◆ PROBLEMS TO WORK ON:
**a)** According to the biography of Alzira Peirce, which building that Boehm & Coon commissioned was one of New York's first skyscrapers?
**b)** Decide whether each statement agrees with the biography of Alzira Peirce, and back each yes or no with the deciding words of the biography: (i) August Abraham Boehm graduated from Columbia University in 1901. (ii) Hazel Hunter Handforth was born in Vienna. (iii) The family moved to Circle, Montana, before the father died.
* Begin READING TEXT *
Alzira Handforth Peirce Albaugh (née Boehm; January 31, 1908 – June 19, 2010) was an American artist.

Early life
She and her siblings moved to Circle, Montana, to live as homesteaders after their father, August Abraham Boehm, died. Their mother, Hazel Hunter Handforth (born September 12, 1883, Huntsville, Missouri - died circa 1957, Central Islip, New York) was a suffragette, a homesteader, and later, a restaurateur in New York's Greenwich Village in the 1920s.

Her father, August Abraham Boehm (born 1880, Vienna, Austria-Hungary – died 1916), was an Austrian-born New York City real estate developer of Jewish descent. August Boehm had graduated from Columbia University in 1901 but was affected by the panic of 1907 in which his own father, Abraham Boehm (1841, Germany - 1912, New York), a German-born Jewish New York City real estate developer, lost most of his fortune. Boehm & Coon (est. 1882) had commissioned one of New York's first skyscrapers, the 11-story Diamond Exchange Building (1893–94), as well as The Langham, a prestigious Manhattan apartment building. The elder Boehm partnered with Sir Hiram Stevens Maxim in introducing gas engines to Europe.
* End READING TEXT *
* Begin GIVEN DATA *
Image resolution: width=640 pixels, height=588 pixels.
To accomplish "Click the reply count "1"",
* End GIVEN DATA *
* Begin GIVEN DATA *
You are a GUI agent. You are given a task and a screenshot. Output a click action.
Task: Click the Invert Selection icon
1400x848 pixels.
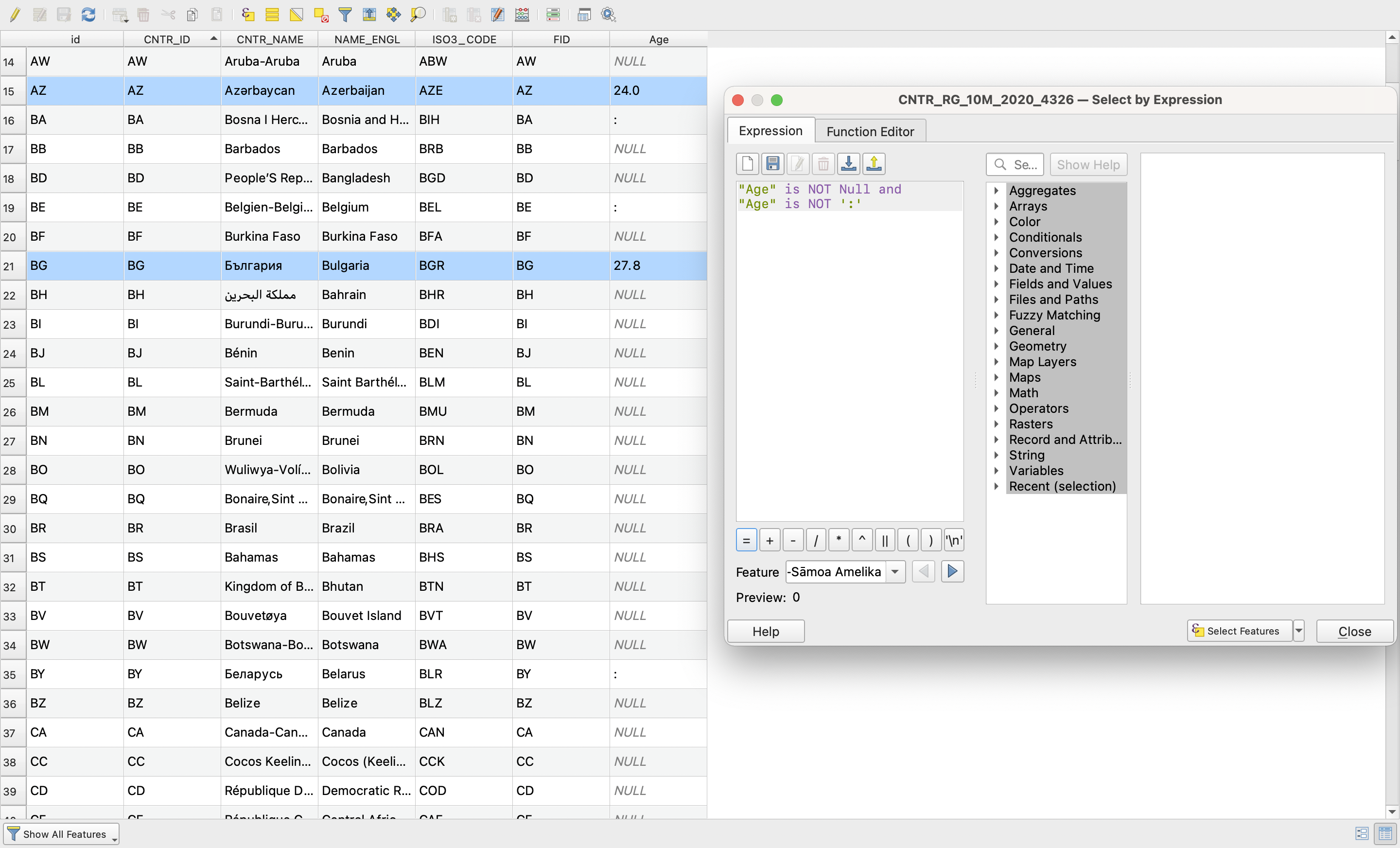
* End GIVEN DATA *
◆ THE SOLUTIONS:
**a)** The 11-story Diamond Exchange Building (1893–94).

**b)**
(i) Yes: "August Boehm had graduated from Columbia University in 1901"
(ii) No: "born September 12, 1883, Huntsville, Missouri"
(iii) No: "moved to Circle, Montana, to live as homesteaders after their father, August Abraham Boehm, died"